Supporting transit isn't welfare. The more efficiently we get people moving about the city, the more economic activity they can engage in, the less space the city needs to take up, and the less waste there is overall. My point is not be that this is all drivers' fault, but that it isn't unfair to tax an inefficient use of limited space to fund a system aimed at making the city more efficient and sustainable.

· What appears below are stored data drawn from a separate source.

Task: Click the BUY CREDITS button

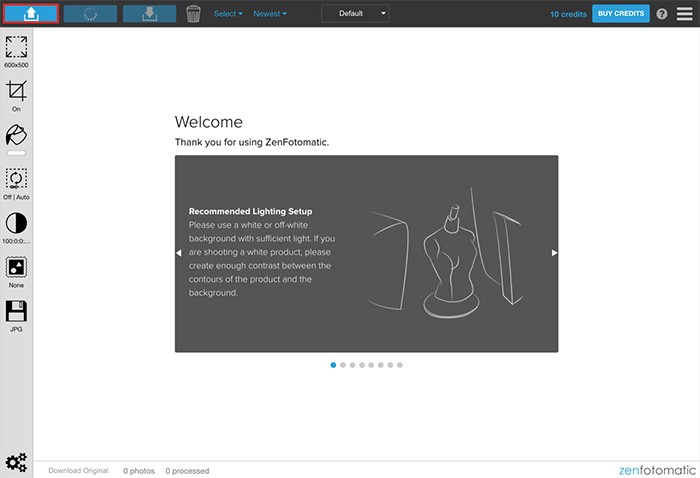Action: [x=621, y=14]
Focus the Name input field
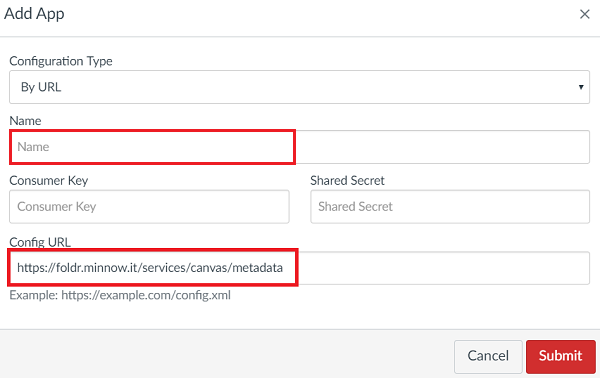This screenshot has width=600, height=378. pyautogui.click(x=299, y=147)
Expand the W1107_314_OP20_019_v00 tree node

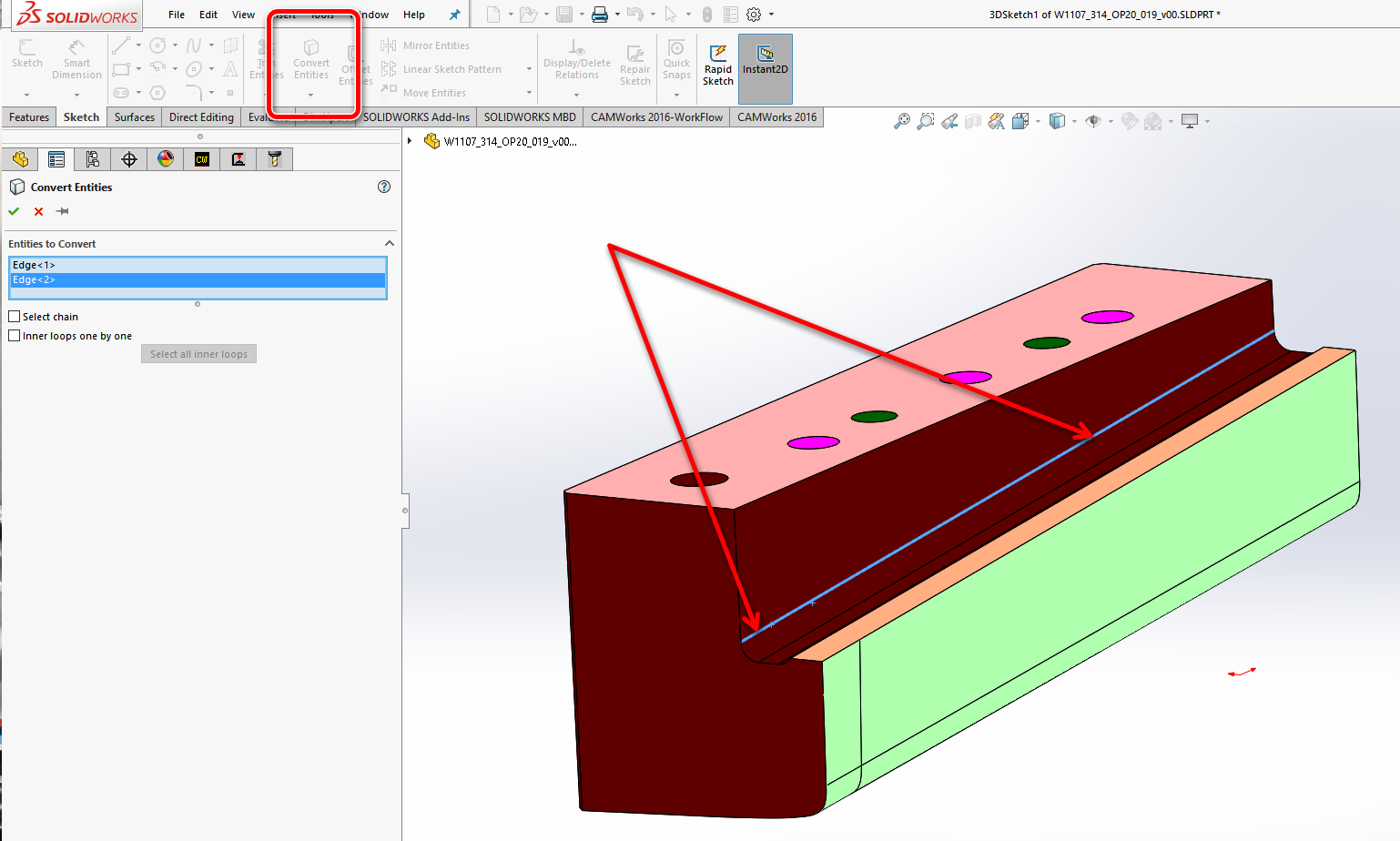[410, 141]
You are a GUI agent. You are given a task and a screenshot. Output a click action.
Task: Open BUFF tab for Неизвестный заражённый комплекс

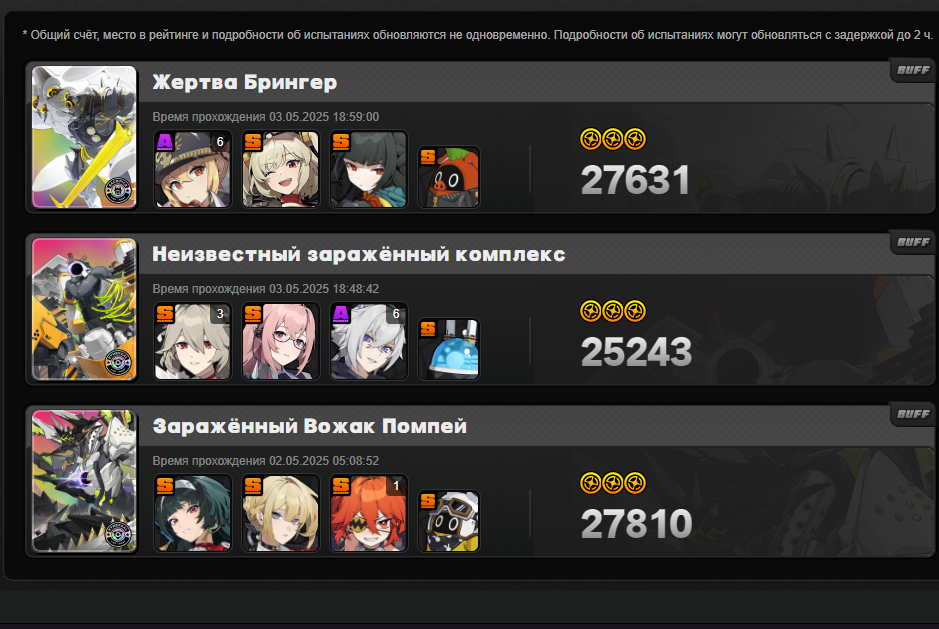click(x=913, y=243)
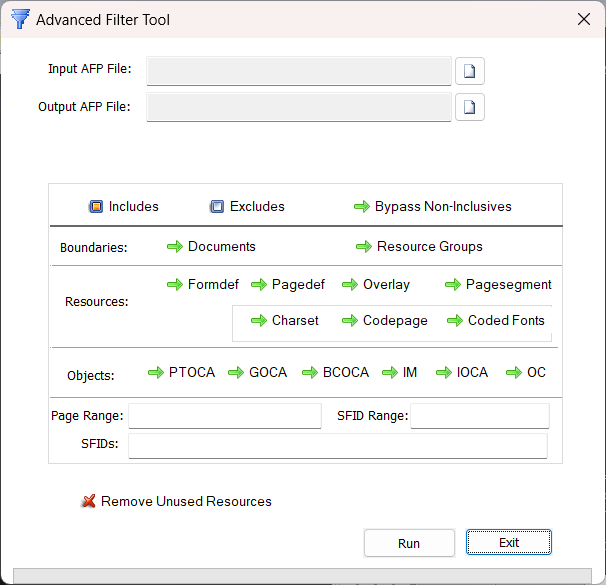
Task: Click the Exit button
Action: click(x=508, y=543)
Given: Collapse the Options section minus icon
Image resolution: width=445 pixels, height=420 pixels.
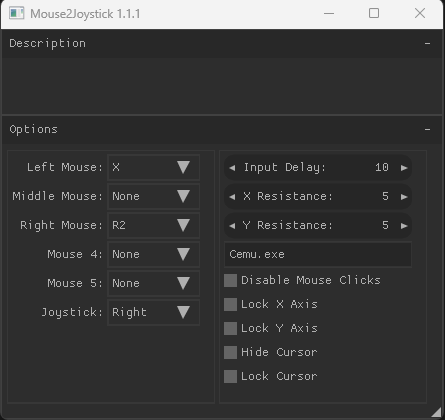Looking at the screenshot, I should 427,129.
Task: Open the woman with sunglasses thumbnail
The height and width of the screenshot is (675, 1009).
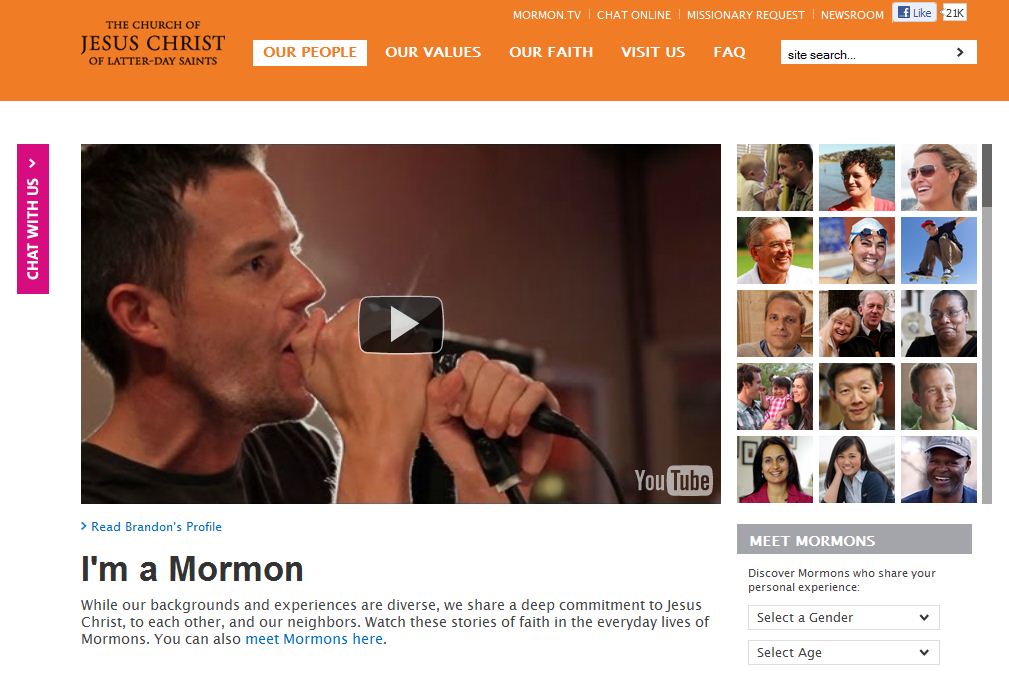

Does that make sense?

that's a much better way of putting it, but it's still welfare. it's corporate welfare when we give large companies tax and infrastructure advantages, even if they employ lots of people relatively efficiently.

it's deeply unfair, unless the sole purpose of a city is to be economically efficient in the sense of accumulating as many taxes and fees as it can collect. there's probably few things as inefficient and distorting as rent control, for example, but i doubt efficiency arguments would carry much water.

but outside of all that, i stand by the nature of mass transit, however, makes it practically impossible to build something that wouldn't require lots of support and subsidy from outside the user base; alternately, it would be something so expensive that far fewer people would use it. you can't introduce competition, especially with rail lines; you can't really cut services without reducing the usefulness of the transit or driving away the people who need it most.

another way of structuring it would be to increase the scope of senior and students sliding scale fee method to include a means testing for transit. that would be about as politically popular as cancer.

so the mta and albany get to play chicken a bit more, and we'll continue to pay the price. at the very least, we can be glad the mta board isn't elected. can you imagine how shitty it would be if they had to run for office, collect money and actually pander to people? ugh.

I don't mind paying the extra fare on the subway. What bothers me is that the working poor and other low income groups are going to suffer most and they have no alternative.